Kathy Reid said that when she cooks with Honeycrisp, she has found they benefit from the company of tart apples such as Ida Red and Northern Spy. "Their sweetness is subacidic," she said.

A student of apple lineage, she said questions have been raised recently about the parentage of Honeycrisp. Developed in the early 1960s at a major apple-breeding program operated by the University of Minnesota, Honeycrisp was long thought to be a cross of the Macoun and the Honeygold varieties.

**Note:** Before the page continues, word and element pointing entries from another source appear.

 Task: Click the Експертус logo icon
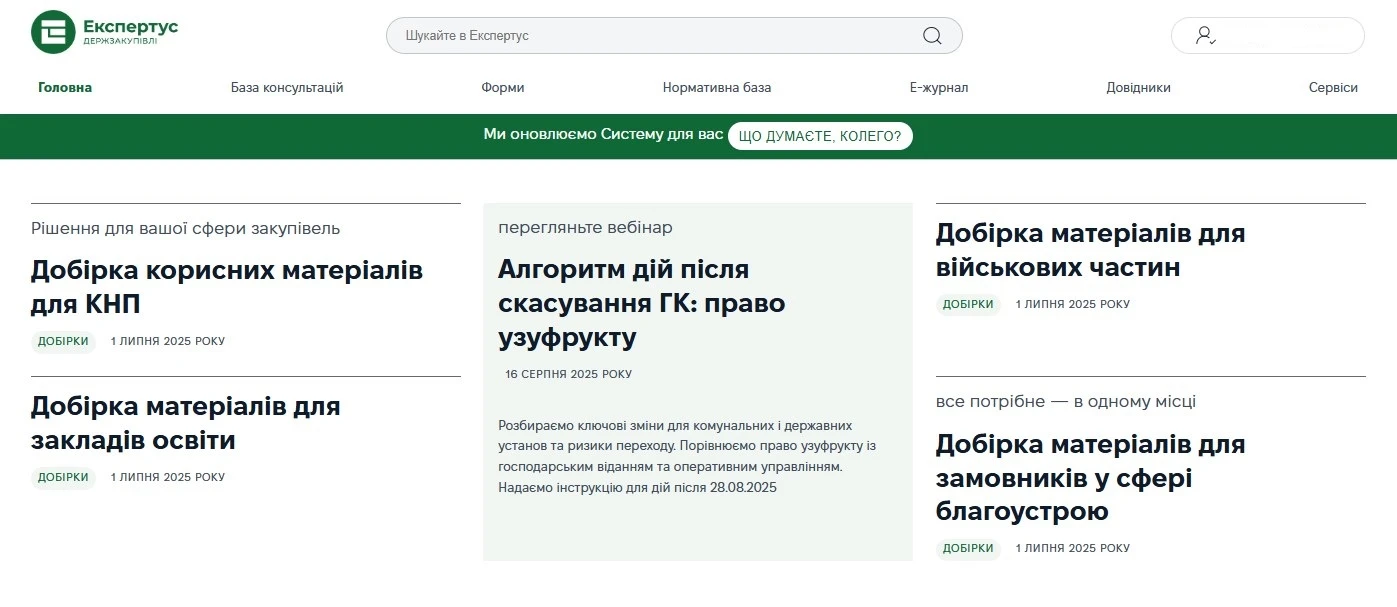click(x=53, y=33)
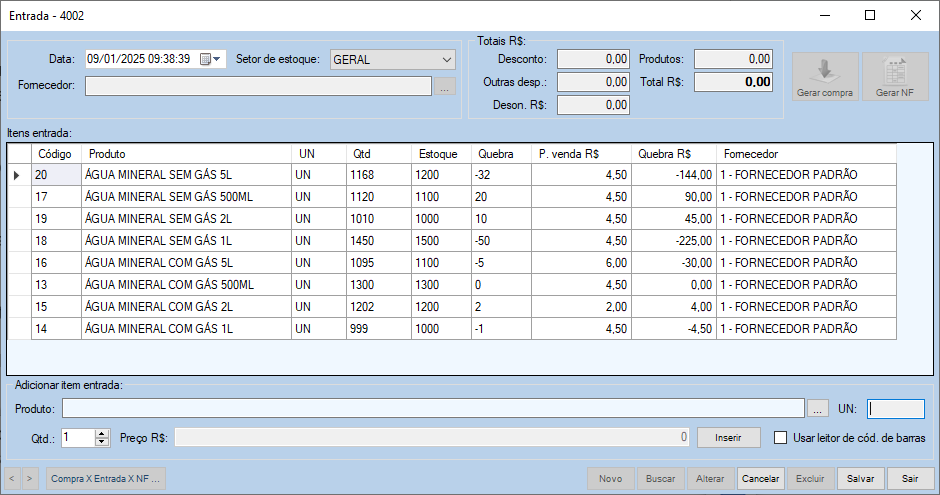Screen dimensions: 940x495
Task: Open the Data field dropdown arrow
Action: click(219, 60)
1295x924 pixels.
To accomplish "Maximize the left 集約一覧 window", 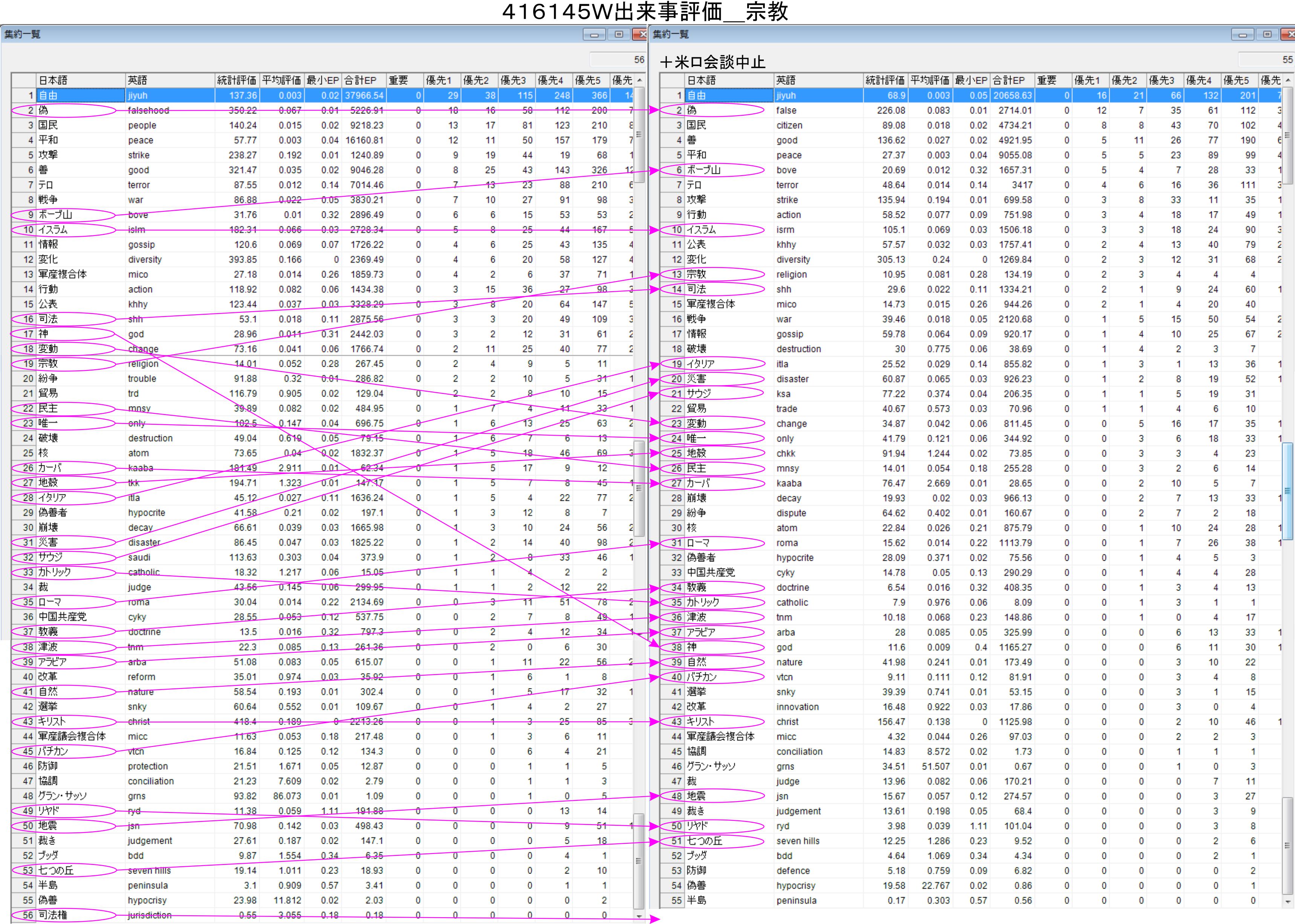I will (x=619, y=35).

But recent DNA tests determined that the Keepsake apple was one parent of Honeycrisp. The other parent has not been identified, according to a report on a Web site run by Minnesota Harvest, a large apple grower.

In light of this information, Kathy Reid said she is considering a change in the wording of the sign she hangs at markets above Honeycrisp apple. Instead of Macoun and Honeygold, the sign might read " A cross between Keepsake and Who Knows," she said.

After eating a dozen or so Honeycrisps, I tried cooking with them. Over the years my wife and I have cooked apples 6,000 ways to Sunday. We have made apple fritters, applesauce, apple cobblers and, of course, good ol' apple pies.

Recently, we came across a treatment that we had not tried - apple pudding. We found it in the Everybody Eats Well in Belgium Cookbook, by Ruth Van Waerebeck and Maria Robbins, published in 1996.

It turned out to be more of a tart or shortbread than a pudding. We made a soupy cake batter, with eggs, milk, oil, sugar, vanilla and flour, poured it into a buttered springform pan and covered it with sliced apples. The recipe called for tart apples, but all we had was our favorite, Honeycrisp, so we used them. A better choice, I think, would have been to follow Reid's recommendation of using a blend of apples.

We cooked the batter for 20 minutes in a 350-degree oven, then pulled it out and added a glaze, a mixture of butter, egg and sugar. Then we put the pudding back in the oven for another 20 minutes. We discovered that our springform pan had sprung a leak. When we poured the glaze into the pan, part of the mixture oozed out of the bottom. We wrapped the pan in foil, and made a note to add a springform pan to our Christmas wish list.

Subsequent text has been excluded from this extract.